—Je ne puis m'expliquer davantage à ce sujet... La justice a été mise sur la voie de ce crime, ou plutôt de cette présomption, par la déclaration d'un homme respectable à tous égards... le maître de Louise Morel.

—Jacques Ferrand le notaire? dit Rodolphe indigné.

—Oui, monsieur... Mais pourquoi cette vivacité?

—M. Jacques Ferrand est un misérable, monsieur!

—Je vois avec peine que vous ne connaissez pas celui dont vous parlez, monsieur; M. Jacques Ferrand est l'homme le plus honorable du monde; il est d'une probité reconnue de tous.

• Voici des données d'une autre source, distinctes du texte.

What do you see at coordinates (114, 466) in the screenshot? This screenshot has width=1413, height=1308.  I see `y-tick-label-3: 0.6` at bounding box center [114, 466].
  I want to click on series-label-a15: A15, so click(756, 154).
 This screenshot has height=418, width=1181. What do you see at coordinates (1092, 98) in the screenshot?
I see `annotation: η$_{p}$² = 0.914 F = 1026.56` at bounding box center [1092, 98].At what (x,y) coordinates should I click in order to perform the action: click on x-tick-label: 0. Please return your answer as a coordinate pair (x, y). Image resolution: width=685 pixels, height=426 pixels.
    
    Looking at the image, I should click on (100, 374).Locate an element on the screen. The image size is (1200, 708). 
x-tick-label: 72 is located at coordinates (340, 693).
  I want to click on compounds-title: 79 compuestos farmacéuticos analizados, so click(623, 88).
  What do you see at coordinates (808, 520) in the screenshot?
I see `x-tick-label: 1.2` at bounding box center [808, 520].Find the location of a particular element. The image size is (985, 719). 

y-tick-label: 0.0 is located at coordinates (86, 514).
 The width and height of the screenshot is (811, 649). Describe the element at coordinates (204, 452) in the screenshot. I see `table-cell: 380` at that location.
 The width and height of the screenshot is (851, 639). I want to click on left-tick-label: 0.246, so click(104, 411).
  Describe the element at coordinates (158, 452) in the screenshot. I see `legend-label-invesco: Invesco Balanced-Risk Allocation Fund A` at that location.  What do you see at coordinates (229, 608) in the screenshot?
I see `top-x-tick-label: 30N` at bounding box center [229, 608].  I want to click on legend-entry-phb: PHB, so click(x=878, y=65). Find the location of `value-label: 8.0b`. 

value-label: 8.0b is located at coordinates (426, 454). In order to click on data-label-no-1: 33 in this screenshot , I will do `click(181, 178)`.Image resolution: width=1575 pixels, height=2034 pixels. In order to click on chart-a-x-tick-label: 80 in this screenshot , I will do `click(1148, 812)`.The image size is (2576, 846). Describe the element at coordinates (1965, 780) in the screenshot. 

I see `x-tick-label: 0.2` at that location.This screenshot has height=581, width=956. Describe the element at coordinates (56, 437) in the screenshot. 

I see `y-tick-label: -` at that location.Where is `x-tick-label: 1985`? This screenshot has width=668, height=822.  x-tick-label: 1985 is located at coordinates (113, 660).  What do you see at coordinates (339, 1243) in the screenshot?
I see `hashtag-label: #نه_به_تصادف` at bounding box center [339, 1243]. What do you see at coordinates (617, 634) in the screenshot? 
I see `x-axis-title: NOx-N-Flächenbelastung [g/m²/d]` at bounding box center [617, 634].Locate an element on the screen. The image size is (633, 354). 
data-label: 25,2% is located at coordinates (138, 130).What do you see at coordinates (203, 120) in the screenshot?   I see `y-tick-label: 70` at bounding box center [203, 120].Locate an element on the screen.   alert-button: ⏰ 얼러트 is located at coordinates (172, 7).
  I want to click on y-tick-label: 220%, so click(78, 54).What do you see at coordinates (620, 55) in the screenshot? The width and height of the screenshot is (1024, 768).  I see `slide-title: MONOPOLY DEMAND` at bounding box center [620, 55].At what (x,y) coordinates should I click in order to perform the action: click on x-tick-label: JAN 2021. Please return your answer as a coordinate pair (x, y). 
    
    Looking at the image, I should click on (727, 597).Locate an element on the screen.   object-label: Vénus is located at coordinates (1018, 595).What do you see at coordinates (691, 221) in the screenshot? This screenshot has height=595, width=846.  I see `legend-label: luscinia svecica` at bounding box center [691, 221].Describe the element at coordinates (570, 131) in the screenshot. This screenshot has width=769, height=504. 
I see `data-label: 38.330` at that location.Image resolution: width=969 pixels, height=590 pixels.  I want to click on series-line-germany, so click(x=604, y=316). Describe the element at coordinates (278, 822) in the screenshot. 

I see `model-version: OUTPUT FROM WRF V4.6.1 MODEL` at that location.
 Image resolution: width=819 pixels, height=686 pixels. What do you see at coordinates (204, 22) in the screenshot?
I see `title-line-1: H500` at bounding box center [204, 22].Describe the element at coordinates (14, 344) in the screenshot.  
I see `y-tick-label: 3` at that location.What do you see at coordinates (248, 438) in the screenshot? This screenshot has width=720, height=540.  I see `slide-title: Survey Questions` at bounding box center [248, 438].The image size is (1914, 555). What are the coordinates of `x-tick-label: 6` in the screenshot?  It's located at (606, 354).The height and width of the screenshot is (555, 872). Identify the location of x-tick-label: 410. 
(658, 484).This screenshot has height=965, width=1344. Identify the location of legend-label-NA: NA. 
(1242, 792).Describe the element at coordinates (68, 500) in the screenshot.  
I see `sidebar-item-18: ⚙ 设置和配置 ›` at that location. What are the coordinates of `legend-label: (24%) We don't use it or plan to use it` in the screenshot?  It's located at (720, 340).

—Je vous répète, monsieur, que ce notaire est un misérable... Il a voulu faire emprisonner Morel parce que sa fille a repoussé ses propositions infâmes. Si Louise n'est accusée que sur la dénonciation d'un pareil homme... avouez, monsieur, que cette présomption mérite peu de créance.

—Il ne m'appartient pas, monsieur, et il ne me convient pas de discuter la valeur des déclarations de M. Ferrand, dit froidement le magistrat; la justice est saisie de cette affaire, les tribunaux décideront; quant à moi, j'ai l'ordre de m'assurer de la personne de Louise Morel, et j'exécute mon mandat.

—Vous avez raison, monsieur, je regrette qu'un mouvement d'indignation peut-être légitime m'ait fait oublier que ce n'était en effet ni le lieu ni le moment d'élever une discussion pareille. Un mot seulement: le corps de l'enfant que Morel a perdu est resté dans sa mansarde, j'ai offert ma chambre à cette famille pour lui épargner le triste spectacle de ce cadavre; c'est donc chez moi que vous trouverez le lapidaire et probablement sa fille. Je vous en conjure, monsieur, au nom de l'humanité, n'arrêtez pas brusquement Louise au milieu de ces infortunés, à peine arrachés à un sort épouvantable. Morel a éprouvé tant de secousses cette nuit que sa raison n'y résisterait pas; sa femme est aussi dangereusement malade, un tel coup la tuerait.

—J'ai toujours, monsieur, exécuté mes ordres avec tous les ménagements possibles, j'agirai de même dans cette circonstance.

—Si vous me permettiez, monsieur, de vous demander une grâce? Voici ce que je vous proposerais: la jeune fille qui nous suit avec la portière occupe une chambre voisine de la mienne, je ne doute pas qu'elle ne la mette à votre disposition; vous pourriez d'abord y mander Louise, puis, s'il le faut, Morel, pour que sa fille lui fasse ses adieux... Au moins vous éviterez à une pauvre mère malade et infirme une scène déchirante.